» **STATED GOAL**:
Rewrite the rows below as a numbered list, omitting any blank lines.

★ ★ ★ ★ ★

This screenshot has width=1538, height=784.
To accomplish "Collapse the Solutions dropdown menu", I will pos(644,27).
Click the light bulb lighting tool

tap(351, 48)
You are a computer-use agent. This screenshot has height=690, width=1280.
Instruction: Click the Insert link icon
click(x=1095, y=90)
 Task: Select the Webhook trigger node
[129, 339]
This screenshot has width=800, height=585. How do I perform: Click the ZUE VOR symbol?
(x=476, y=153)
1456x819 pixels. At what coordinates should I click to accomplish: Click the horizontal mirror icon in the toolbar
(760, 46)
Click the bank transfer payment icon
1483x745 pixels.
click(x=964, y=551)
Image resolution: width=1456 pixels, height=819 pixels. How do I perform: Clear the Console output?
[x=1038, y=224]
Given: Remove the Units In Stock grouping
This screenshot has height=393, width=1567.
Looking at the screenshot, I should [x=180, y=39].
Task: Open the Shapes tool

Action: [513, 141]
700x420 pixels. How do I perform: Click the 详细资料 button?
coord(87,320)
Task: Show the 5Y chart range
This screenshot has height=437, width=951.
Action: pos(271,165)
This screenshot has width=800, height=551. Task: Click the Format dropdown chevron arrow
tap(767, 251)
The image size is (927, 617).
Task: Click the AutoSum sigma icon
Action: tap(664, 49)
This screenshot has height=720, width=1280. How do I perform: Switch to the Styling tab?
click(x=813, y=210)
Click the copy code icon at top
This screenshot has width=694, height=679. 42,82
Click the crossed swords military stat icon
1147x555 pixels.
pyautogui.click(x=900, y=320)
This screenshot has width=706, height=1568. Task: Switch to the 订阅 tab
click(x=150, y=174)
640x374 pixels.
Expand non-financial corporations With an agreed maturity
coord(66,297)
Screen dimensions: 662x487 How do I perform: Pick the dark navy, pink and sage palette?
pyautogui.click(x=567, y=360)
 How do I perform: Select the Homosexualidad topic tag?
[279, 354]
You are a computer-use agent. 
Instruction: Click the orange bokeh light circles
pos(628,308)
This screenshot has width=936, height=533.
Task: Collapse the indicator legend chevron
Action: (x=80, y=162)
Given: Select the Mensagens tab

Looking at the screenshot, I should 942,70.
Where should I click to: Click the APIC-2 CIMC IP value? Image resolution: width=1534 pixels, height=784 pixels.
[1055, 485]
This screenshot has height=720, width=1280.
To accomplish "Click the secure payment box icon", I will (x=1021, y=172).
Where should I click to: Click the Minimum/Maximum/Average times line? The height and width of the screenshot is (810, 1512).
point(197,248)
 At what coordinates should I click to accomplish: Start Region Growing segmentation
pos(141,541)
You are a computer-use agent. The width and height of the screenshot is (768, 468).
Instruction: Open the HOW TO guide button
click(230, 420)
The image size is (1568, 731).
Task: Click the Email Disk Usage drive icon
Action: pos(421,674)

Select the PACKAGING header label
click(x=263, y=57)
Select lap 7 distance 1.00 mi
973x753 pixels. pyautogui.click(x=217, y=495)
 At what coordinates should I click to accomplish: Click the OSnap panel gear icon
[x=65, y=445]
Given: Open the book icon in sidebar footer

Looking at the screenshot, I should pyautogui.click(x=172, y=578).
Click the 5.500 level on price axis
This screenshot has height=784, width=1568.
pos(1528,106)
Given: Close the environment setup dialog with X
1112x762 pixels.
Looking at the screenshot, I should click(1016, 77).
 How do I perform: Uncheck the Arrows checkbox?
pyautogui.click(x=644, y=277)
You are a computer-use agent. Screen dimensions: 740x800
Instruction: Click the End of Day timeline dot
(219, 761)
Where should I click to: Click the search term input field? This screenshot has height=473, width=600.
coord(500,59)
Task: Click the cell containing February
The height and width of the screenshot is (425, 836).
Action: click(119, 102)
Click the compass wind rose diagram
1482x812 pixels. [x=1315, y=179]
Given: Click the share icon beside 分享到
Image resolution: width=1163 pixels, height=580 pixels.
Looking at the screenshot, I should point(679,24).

★ ★ ★ ★ ★

» **REPLY**:
1. This screenshot has width=1538, height=784.
2. To accomplish "Collapse the Solutions dropdown menu", I will pos(644,27).
3. Click the light bulb lighting tool
4. tap(351, 48)
5. You are a computer-use agent. This screenshot has height=690, width=1280.
6. Instruction: Click the Insert link icon
7. click(x=1095, y=90)
8.  Task: Select the Webhook trigger node
9. [129, 339]
10. This screenshot has width=800, height=585. How do I perform: Click the ZUE VOR symbol?
11. (x=476, y=153)
12. 1456x819 pixels. At what coordinates should I click to accomplish: Click the horizontal mirror icon in the toolbar
13. (760, 46)
14. Click the bank transfer payment icon
15. 1483x745 pixels.
16. click(x=964, y=551)
17. Image resolution: width=1456 pixels, height=819 pixels. How do I perform: Clear the Console output?
18. [x=1038, y=224]
19. Given: Remove the Units In Stock grouping
20. This screenshot has height=393, width=1567.
21. Looking at the screenshot, I should [x=180, y=39].
22. Task: Open the Shapes tool
23. Action: [513, 141]
24. 700x420 pixels. How do I perform: Click the 详细资料 button?
25. coord(87,320)
26. Task: Show the 5Y chart range
27. This screenshot has height=437, width=951.
28. Action: pos(271,165)
29. This screenshot has width=800, height=551. Task: Click the Format dropdown chevron arrow
30. tap(767, 251)
31. The image size is (927, 617).
32. Task: Click the AutoSum sigma icon
33. Action: tap(664, 49)
34. This screenshot has height=720, width=1280. How do I perform: Switch to the Styling tab?
35. click(x=813, y=210)
36. Click the copy code icon at top
37. This screenshot has width=694, height=679. 42,82
38. Click the crossed swords military stat icon
39. 1147x555 pixels.
40. pyautogui.click(x=900, y=320)
41. This screenshot has width=706, height=1568. Task: Switch to the 订阅 tab
42. click(x=150, y=174)
43. 640x374 pixels.
44. Expand non-financial corporations With an agreed maturity
45. coord(66,297)
46. Screen dimensions: 662x487 How do I perform: Pick the dark navy, pink and sage palette?
47. pyautogui.click(x=567, y=360)
48.  How do I perform: Select the Homosexualidad topic tag?
49. [279, 354]
50. You are a computer-use agent. 
51. Instruction: Click the orange bokeh light circles
52. pos(628,308)
53. This screenshot has width=936, height=533.
54. Task: Collapse the indicator legend chevron
55. Action: (x=80, y=162)
56. Given: Select the Mensagens tab
57. Looking at the screenshot, I should 942,70.
58. Where should I click to: Click the APIC-2 CIMC IP value? Image resolution: width=1534 pixels, height=784 pixels.
59. [1055, 485]
60. This screenshot has height=720, width=1280.
61. To accomplish "Click the secure payment box icon", I will (x=1021, y=172).
62. Where should I click to: Click the Minimum/Maximum/Average times line? The height and width of the screenshot is (810, 1512).
63. point(197,248)
64.  At what coordinates should I click to accomplish: Start Region Growing segmentation
65. pos(141,541)
66. You are a computer-use agent. The width and height of the screenshot is (768, 468).
67. Instruction: Open the HOW TO guide button
68. click(230, 420)
69. The image size is (1568, 731).
70. Task: Click the Email Disk Usage drive icon
71. Action: pos(421,674)
72. Select the PACKAGING header label
73. click(x=263, y=57)
74. Select lap 7 distance 1.00 mi
75. 973x753 pixels. pyautogui.click(x=217, y=495)
76.  At what coordinates should I click to accomplish: Click the OSnap panel gear icon
77. [x=65, y=445]
78. Given: Open the book icon in sidebar footer
79. Looking at the screenshot, I should pyautogui.click(x=172, y=578).
80. Click the 5.500 level on price axis
81. This screenshot has height=784, width=1568.
82. pos(1528,106)
83. Given: Close the environment setup dialog with X
84. 1112x762 pixels.
85. Looking at the screenshot, I should click(1016, 77).
86.  How do I perform: Uncheck the Arrows checkbox?
87. pyautogui.click(x=644, y=277)
88. You are a computer-use agent. Screen dimensions: 740x800
89. Instruction: Click the End of Day timeline dot
90. (219, 761)
91. Where should I click to: Click the search term input field? This screenshot has height=473, width=600.
92. coord(500,59)
93. Task: Click the cell containing February
94. The height and width of the screenshot is (425, 836).
95. Action: click(119, 102)
96. Click the compass wind rose diagram
97. 1482x812 pixels. [x=1315, y=179]
98. Given: Click the share icon beside 分享到
99. Image resolution: width=1163 pixels, height=580 pixels.
100. Looking at the screenshot, I should point(679,24).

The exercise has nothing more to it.